Then, after what I can only guess was an hour-long interlude, God speaks again, “The righteous live by faith.” That’s really the message of the book. “The righteous live by faith.” To tell you the truth, that’s the invitation that God sets before us all.

The world is a mess. In the time of Habakkuk, it was a mess. Looking around our own time, it’s still a mess. So we may remember a time when things worked out pretty well, the sun was out, the flowers were blooming, the family was happy, everybody was well. I’ll bet you can remember a time like that. It was pretty good, wasn’t it?

But why didn’t it last? Precisely because the world is a mess. We have these seasons of goodness, and they are interrupted by seasons of evil. They come; they go. One person’s goodness may prompt another person’s evil. Life is complicated like that – because we are complicated by that.

No sooner does Habakkuk write down the vision, God’s glorious vision of healing and well-being, he begins to diagnose why life goes afoul. You can guess what he sees: greed that plunders other people, arrogance that shrugs off responsibility, violence that sidesteps accountability, self-indulgence that wallows in its own self-indulgence. As someone translates the prophet’s diagnosis, “Look at the one who is full of himself but soul-empty.”[1] It was true then. It’s true now.

**Directions**
A - Answer these from the sermon extract on Habakkuk:
(i) What words does God speak after the interlude?
(ii) According to the extract, what interrupts our seasons of goodness?
(iii) How does the translation quoted in the extract render the prophet's diagnosis?
B - Write the next part of the sermon extract on Habakkuk, starting after its final sentence.

**The data**
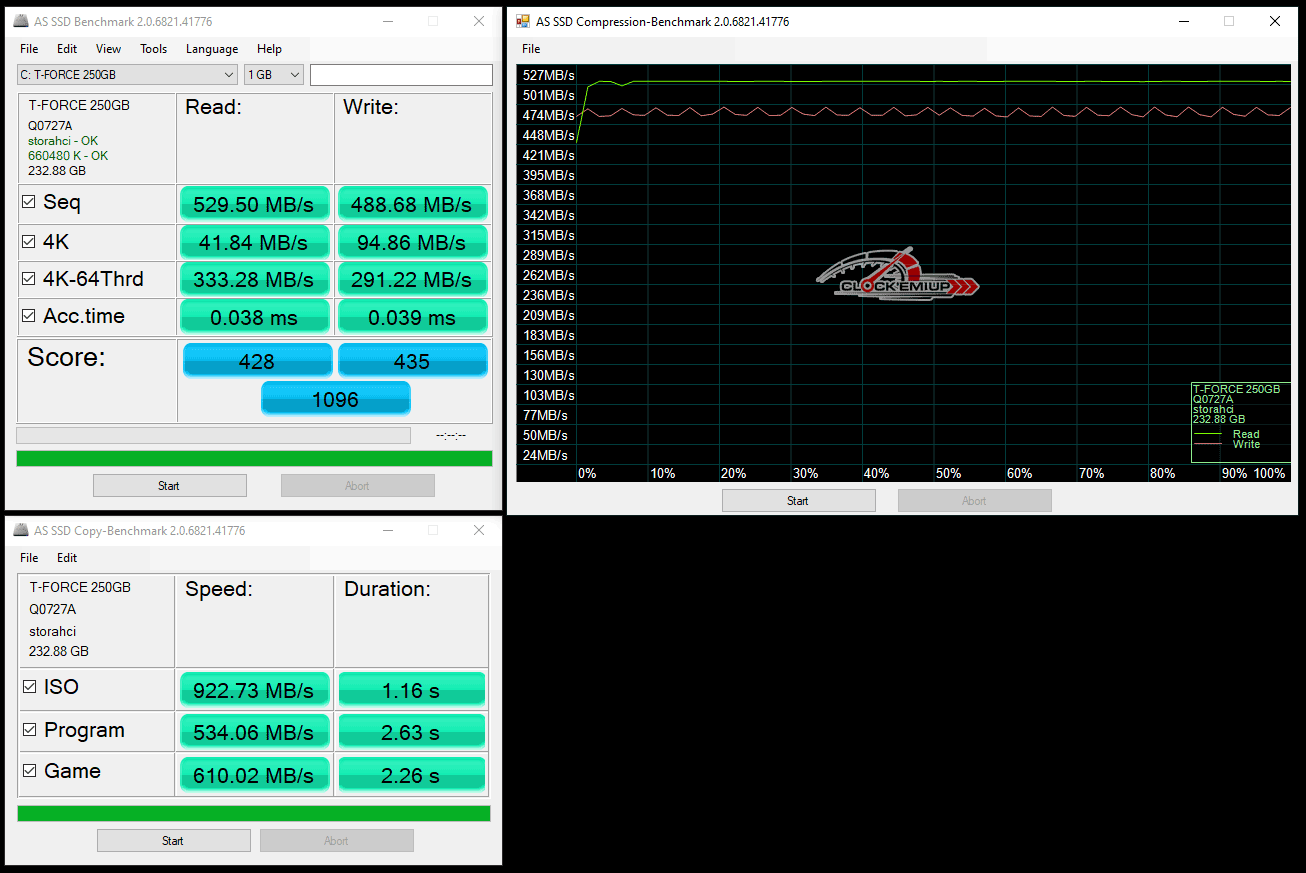Image resolution: width=1306 pixels, height=873 pixels.
Task: Close the AS SSD Compression-Benchmark window
Action: (1274, 21)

**Answers below**
A -
(i) "The righteous live by faith."
(ii) Seasons of evil.
(iii) "Look at the one who is full of himself but soul-empty."

B -
Yet “the righteous live by faith.”

Faith in what? Faith in God. Every time something terrible happens, a lot of us will say, “That’s not the way it’s supposed to be.” People are not supposed to go hungry while politicians throw a Halloween party. A little schoolgirl in Dunmore is not supposed to have her father snatched away by the immigration police. Good people are not supposed to be taken from us by gunshots or unpredictable illness. Bad people are not supposed to plunder and cheat and live by their own corruption. Not the way it’s supposed to be!

The reason we can say, “That’s not the way it’s supposed to be” is because we have seen the vision – God’s vision, written plain for all to see. There is a benchmark for human behavior – to live in loyalty to God and love for one another. To offer an alternative to selfishness. To offer an antidote to isolation. To look higher and work for the benefit of all. To make financial sacrifices so that others can flourish. To lift up those who have been stepped on far too long. To sit with those who are diminished. To pledge that no person goes to bed hungry, especially while others are feasting.

We live by faith in a God who teaches us how to live. If, from time to time, we grumble at God as Habakkuk did, we still have the vision. It has been written down, and it is clear. Heaven waits to see if we will live by love of God and love of neighbor. That is the continuing invitation.

When this church invites you to make an offering of yourself, it’s asking for more than kicking in for the heat bill. It’s a pledge to support everything that happens in and through this building and these people. It’s more than buying the communion bread and paying for a preacher to break it. It’s a pledge to sing and pray and struggle together as the body of Christ broken to feed the world. It's a commitment to keep growing, learning, and loving.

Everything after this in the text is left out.